Reviewer: Manfred Georg
Date: 9-22-2005

How would you rate this paper, relative to others we have read? top 50%, but not top 25%

How would you rate your knowledge of the topic of this paper? novice

What problem or issue does the paper address? Why is it important?

The paper discusses peer-to-peer decentralized searching methods. Searching is an increasingly important problem, due to the growth of worldwide data. Currently it is mainly accomplished through centralized services. Decentralized searching methods have been repeatedly shown to be less effective, and sometimes even less scalable than centralized search. Unfortunately, it is not always feasible to create a centralized source for search. This leads to the development of decentralized searching algorithms which attempt to be as effective as centralized searches.

What are the main contributions of the paper and why are they important?
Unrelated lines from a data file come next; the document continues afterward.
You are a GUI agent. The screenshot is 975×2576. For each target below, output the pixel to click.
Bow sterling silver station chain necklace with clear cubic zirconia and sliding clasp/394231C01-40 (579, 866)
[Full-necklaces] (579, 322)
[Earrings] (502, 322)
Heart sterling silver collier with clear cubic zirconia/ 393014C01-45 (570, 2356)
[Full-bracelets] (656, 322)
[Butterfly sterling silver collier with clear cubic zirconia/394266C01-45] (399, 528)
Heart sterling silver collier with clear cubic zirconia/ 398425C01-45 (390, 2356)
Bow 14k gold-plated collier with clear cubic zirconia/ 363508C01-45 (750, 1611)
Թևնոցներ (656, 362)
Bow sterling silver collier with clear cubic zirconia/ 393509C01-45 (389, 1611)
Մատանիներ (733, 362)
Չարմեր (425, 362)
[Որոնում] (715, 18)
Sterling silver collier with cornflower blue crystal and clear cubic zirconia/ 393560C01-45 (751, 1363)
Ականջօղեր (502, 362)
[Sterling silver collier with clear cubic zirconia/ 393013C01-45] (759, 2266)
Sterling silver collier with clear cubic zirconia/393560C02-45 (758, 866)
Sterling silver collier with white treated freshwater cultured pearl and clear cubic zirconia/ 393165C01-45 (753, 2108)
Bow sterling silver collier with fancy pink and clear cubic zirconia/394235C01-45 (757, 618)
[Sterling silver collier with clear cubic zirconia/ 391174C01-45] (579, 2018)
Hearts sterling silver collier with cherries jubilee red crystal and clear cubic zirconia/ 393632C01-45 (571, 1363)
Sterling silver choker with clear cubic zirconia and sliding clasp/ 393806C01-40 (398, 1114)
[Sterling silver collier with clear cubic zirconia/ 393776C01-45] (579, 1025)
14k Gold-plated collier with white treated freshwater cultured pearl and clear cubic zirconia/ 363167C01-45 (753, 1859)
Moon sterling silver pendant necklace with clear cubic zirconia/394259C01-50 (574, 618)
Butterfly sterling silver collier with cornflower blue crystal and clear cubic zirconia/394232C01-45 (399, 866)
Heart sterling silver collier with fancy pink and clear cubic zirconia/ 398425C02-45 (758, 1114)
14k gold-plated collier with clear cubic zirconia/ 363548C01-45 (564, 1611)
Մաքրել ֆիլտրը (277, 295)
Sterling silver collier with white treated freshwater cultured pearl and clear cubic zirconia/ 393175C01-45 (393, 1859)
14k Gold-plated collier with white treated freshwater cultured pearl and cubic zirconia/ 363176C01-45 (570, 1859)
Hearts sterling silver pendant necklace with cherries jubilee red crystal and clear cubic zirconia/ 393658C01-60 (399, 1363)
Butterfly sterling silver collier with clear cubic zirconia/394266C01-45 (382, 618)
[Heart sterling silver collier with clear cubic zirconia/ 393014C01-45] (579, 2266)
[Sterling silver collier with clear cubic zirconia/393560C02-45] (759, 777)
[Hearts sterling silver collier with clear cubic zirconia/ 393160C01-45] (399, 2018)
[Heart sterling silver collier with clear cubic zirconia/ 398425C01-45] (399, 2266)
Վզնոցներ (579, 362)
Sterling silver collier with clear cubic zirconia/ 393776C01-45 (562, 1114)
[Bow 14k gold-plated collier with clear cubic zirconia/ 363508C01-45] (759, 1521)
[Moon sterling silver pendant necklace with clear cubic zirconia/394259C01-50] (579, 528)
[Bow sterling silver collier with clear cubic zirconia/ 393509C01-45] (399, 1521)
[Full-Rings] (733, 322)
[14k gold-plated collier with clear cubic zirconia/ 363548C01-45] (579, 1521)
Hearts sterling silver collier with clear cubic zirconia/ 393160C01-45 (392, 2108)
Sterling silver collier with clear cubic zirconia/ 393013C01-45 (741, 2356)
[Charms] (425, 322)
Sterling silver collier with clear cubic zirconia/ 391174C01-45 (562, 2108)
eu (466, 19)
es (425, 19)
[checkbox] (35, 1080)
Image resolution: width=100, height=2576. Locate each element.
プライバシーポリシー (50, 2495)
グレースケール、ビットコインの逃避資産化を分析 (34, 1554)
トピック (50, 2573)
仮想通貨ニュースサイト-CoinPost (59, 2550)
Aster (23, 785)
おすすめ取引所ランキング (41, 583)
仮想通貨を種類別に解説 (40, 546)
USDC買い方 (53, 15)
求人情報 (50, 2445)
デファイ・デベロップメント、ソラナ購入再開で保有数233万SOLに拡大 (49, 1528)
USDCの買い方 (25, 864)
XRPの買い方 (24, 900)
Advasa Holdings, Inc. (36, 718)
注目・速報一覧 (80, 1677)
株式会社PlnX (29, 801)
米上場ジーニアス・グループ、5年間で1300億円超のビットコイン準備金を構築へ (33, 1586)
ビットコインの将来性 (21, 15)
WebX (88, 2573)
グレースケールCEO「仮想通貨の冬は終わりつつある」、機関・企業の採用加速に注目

This paper presents a new decentralized algorithm for searching in a peer-to-peer network. As far as I can tell, the main contribution is the merging of the LSI (Latent Semantic Indexing) algorithm currently in widespread use and CAN (Content-Addressable Network) routing. The idea being that documents are projected into a semantic space as in LSI. The resulting vector is then searched for in the CAN. Neighboring results, which should be similar in character to what is being searched for are returned.

How significant are these contributions relative to previous work?

The observation that CAN can be applied to LSI generated vectors has its merits. Furthermore, the insight that nearest neighbors in the CAN will have similar documents in the LSI decomposition brings the approach together. The rest of the paper, for the most part just follows these observations.

Give detailed comments justifying your view of the paper.

I find it interesting that a couple dimensions in a static semantic space (50-350) can capture a multitude of topics. One would expect that there are more than 350 distinct topics in the world; however, decomposing documents to so few dimensions is adequate for successfully searching.

Last year we read a proposal to use a flat namespace instead of domain names, and to implement this namespace using DHTs. Among other problems, the issue with this approach was that similar names could be completely unrelated (unlike arl.wustl.edu and cse.wustl.edu). I think a very important insight in the paper is that by making similar key values address similar objects, one can find what one is looking for without having an exactly matching key. This works particularly well, where the search is for a general solution instead of a particular location. The paper, leverages this insight by searching nearest neighbors in the CAN to try to locate documents related to the query.